↓
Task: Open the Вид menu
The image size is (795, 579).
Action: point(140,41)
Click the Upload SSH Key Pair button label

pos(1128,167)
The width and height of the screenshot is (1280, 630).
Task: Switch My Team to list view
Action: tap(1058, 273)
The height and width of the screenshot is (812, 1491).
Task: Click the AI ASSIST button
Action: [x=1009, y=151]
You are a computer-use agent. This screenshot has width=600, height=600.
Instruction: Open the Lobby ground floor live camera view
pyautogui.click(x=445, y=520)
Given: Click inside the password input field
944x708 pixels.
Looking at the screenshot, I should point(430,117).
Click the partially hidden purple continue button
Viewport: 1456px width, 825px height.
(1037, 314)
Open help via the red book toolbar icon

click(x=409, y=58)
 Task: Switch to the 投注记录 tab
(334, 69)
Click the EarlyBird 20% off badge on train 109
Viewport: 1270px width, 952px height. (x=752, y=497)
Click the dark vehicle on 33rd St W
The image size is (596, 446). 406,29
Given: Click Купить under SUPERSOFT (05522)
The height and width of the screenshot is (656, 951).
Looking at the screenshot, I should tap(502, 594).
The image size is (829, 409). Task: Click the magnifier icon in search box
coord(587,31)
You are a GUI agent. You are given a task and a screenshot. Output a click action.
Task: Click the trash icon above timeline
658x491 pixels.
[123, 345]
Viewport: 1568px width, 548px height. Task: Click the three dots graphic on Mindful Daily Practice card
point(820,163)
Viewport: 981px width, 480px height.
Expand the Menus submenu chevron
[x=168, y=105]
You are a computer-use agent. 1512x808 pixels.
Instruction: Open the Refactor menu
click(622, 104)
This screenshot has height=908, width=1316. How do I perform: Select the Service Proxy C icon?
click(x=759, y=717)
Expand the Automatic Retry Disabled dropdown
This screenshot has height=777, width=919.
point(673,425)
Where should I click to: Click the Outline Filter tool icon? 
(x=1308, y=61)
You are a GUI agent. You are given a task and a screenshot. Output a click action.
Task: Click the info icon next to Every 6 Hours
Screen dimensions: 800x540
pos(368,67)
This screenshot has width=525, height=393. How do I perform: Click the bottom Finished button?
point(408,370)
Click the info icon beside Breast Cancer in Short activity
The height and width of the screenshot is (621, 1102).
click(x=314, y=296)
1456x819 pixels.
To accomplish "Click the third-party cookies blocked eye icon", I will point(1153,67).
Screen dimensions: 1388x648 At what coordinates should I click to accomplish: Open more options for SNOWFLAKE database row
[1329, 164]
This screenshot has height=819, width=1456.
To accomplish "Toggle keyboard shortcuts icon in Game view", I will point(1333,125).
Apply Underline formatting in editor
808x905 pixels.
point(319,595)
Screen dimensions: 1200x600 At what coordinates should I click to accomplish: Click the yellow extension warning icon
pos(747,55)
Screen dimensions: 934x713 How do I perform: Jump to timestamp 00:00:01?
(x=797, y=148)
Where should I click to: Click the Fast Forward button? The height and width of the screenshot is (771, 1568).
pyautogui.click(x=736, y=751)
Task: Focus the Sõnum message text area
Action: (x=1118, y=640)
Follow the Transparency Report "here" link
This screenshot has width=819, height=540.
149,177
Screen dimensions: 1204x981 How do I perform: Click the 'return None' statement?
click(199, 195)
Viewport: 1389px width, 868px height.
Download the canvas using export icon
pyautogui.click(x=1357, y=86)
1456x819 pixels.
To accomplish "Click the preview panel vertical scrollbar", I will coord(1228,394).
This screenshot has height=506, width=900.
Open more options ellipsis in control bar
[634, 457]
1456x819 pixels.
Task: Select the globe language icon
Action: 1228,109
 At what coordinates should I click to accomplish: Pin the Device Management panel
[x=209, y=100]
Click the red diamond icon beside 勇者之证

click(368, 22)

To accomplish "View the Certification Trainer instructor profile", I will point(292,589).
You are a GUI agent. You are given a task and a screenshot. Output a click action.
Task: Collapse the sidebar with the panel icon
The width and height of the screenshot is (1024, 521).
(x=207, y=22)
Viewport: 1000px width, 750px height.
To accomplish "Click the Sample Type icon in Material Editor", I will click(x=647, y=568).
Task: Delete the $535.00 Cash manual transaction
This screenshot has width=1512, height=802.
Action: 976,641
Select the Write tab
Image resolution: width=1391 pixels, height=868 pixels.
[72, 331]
↑
What you have to do ->
List every line of the listing above that contains the word "accomplish".

Full answer ->
To accomplish "Click the third-party cookies blocked eye icon", I will point(1153,67).
Screen dimensions: 1388x648 At what coordinates should I click to accomplish: Open more options for SNOWFLAKE database row
To accomplish "Toggle keyboard shortcuts icon in Game view", I will point(1333,125).
Screen dimensions: 1200x600 At what coordinates should I click to accomplish: Click the yellow extension warning icon
To accomplish "Click the preview panel vertical scrollbar", I will coord(1228,394).
 At what coordinates should I click to accomplish: Pin the Device Management panel
To accomplish "View the Certification Trainer instructor profile", I will point(292,589).
To accomplish "Click the Sample Type icon in Material Editor", I will click(x=647, y=568).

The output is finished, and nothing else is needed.